Essa nova compreensão de avaliação, se constituiu em um novo habitus para essa professora. A experiência relatada a seguir mostra essa mudança.

Eu dei uma avaliação para um segundo ano e aí eu devolvi pra eles essa avaliação, corrigida, já com a nota e normalmente eu faço o que, vou pra lousa, faço a devolutiva junto com eles e pronto. Agora fiz diferente, eu entreguei pra eles e pedi pra eles refazerem olhando no caderno pra ver as questões que erraram. Podem buscar no caderno, ou no livro, ou no material de apoio que vocês tem para vocês acharem o que é melhor pra vocês, pra ver o que tá errado e aonde tem que corrigir e como, precisando pode me chamar eu vou até a carteira. Então assim, eles foram procurar ver onde eles erraram. E aí em outro momento eu vou fazer com eles junto, então foi legal que a maioria veio pra mim e falou: “professora, eu errei aqui, mas não to conseguindo entender por que e tal” porque se eu for direto pra lousa, o que acontece, um ou outro me ajuda e aquele que de repente precisa ele fica quietinho, pode ser que ele preste atenção ou pode ser que ele simplesmente olhou pra lousa e ficou por isso mesmo.

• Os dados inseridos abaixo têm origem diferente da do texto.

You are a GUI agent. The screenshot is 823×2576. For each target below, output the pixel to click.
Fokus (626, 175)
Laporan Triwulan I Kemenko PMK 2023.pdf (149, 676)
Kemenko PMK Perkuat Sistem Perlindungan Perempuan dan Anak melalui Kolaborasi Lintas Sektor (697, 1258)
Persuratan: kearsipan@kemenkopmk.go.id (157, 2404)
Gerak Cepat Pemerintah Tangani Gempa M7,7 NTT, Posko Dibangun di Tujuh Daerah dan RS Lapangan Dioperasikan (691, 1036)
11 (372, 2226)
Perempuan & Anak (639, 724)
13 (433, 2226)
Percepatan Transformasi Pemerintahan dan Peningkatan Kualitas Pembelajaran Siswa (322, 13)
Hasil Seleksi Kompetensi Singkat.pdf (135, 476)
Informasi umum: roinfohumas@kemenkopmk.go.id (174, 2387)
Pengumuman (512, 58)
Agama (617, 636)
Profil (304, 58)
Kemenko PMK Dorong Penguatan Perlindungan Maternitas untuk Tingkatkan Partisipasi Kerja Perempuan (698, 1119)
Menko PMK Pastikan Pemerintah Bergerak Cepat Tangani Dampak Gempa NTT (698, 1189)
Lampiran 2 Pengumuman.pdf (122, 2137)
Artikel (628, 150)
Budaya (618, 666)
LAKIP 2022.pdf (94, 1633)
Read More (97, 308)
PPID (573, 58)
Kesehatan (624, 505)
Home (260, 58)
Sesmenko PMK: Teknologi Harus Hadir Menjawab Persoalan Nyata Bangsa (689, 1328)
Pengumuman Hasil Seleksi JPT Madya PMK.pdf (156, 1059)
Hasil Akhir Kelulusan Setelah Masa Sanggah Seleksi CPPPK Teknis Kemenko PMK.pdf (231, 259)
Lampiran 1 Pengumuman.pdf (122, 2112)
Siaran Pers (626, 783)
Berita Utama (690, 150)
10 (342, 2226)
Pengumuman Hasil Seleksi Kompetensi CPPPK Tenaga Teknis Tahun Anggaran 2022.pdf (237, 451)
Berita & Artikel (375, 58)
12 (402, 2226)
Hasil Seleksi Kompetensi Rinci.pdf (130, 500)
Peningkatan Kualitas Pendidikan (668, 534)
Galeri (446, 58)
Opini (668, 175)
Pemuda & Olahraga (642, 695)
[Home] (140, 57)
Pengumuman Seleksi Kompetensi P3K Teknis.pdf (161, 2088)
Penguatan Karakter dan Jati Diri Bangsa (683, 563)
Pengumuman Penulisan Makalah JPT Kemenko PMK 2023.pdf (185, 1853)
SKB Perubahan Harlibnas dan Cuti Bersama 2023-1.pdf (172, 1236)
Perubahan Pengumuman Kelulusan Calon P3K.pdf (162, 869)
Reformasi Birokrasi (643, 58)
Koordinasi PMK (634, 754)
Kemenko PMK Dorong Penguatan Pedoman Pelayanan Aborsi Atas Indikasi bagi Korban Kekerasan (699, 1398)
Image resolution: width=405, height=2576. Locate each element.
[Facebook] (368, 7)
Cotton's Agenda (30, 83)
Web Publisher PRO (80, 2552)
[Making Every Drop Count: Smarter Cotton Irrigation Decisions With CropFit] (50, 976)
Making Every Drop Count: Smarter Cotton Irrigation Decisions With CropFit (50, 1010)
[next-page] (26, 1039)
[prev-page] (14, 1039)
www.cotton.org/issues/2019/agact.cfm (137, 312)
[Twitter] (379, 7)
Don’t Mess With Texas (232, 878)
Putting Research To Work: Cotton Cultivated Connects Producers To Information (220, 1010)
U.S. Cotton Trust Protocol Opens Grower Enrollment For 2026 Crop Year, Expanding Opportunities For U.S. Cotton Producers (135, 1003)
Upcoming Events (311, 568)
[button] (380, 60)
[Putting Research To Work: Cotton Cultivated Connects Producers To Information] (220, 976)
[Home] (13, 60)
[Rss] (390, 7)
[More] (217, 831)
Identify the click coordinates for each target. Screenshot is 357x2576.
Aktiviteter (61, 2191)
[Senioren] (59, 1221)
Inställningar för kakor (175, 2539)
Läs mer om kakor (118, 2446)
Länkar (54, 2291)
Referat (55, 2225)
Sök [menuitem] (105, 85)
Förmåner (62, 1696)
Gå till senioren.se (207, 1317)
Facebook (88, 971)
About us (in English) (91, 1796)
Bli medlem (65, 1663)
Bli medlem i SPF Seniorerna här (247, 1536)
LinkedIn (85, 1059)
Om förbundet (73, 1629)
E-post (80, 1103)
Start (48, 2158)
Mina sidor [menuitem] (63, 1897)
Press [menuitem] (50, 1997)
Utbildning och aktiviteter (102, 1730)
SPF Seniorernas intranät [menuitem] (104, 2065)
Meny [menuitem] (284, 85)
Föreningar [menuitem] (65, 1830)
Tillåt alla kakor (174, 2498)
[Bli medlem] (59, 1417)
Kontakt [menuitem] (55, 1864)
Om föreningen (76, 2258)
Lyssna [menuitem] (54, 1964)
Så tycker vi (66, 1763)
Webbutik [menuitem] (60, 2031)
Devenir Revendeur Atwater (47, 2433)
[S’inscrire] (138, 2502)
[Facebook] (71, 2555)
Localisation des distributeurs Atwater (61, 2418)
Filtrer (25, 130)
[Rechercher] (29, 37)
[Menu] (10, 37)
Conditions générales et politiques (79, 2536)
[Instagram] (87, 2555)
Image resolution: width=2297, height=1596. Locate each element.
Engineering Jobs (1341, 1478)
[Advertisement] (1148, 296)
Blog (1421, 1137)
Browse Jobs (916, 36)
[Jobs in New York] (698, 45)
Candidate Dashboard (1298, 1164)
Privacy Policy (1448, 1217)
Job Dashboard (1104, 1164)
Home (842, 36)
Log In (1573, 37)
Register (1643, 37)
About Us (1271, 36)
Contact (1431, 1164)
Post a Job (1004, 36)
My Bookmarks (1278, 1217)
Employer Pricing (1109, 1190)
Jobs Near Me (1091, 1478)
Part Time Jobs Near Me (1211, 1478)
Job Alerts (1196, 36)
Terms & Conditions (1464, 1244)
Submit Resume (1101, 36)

Apesar de sentir necessidade de mais orientações e considerar que tanto as orientações, quanto os cursos são importantes para sua formação, contribuindo para a mudança da sua prática, construção de novos habitus, a professora Cida, aponta que faltou a essas ações abordar formas de “como atender a necessidade daquele aluno que está com dificuldade”. Para ela, as ações formativas não focaram o trabalho de intervenção com os alunos que apresentam defasagem de aprendizagem. Como gerenciar a aprendizagem desses alunos sem comprometer a aprendizagem dos demais que também querem e precisam aprender, “como trabalhar dentro de uma sala com 3 ou 4 alunos que não vão pra frente?”.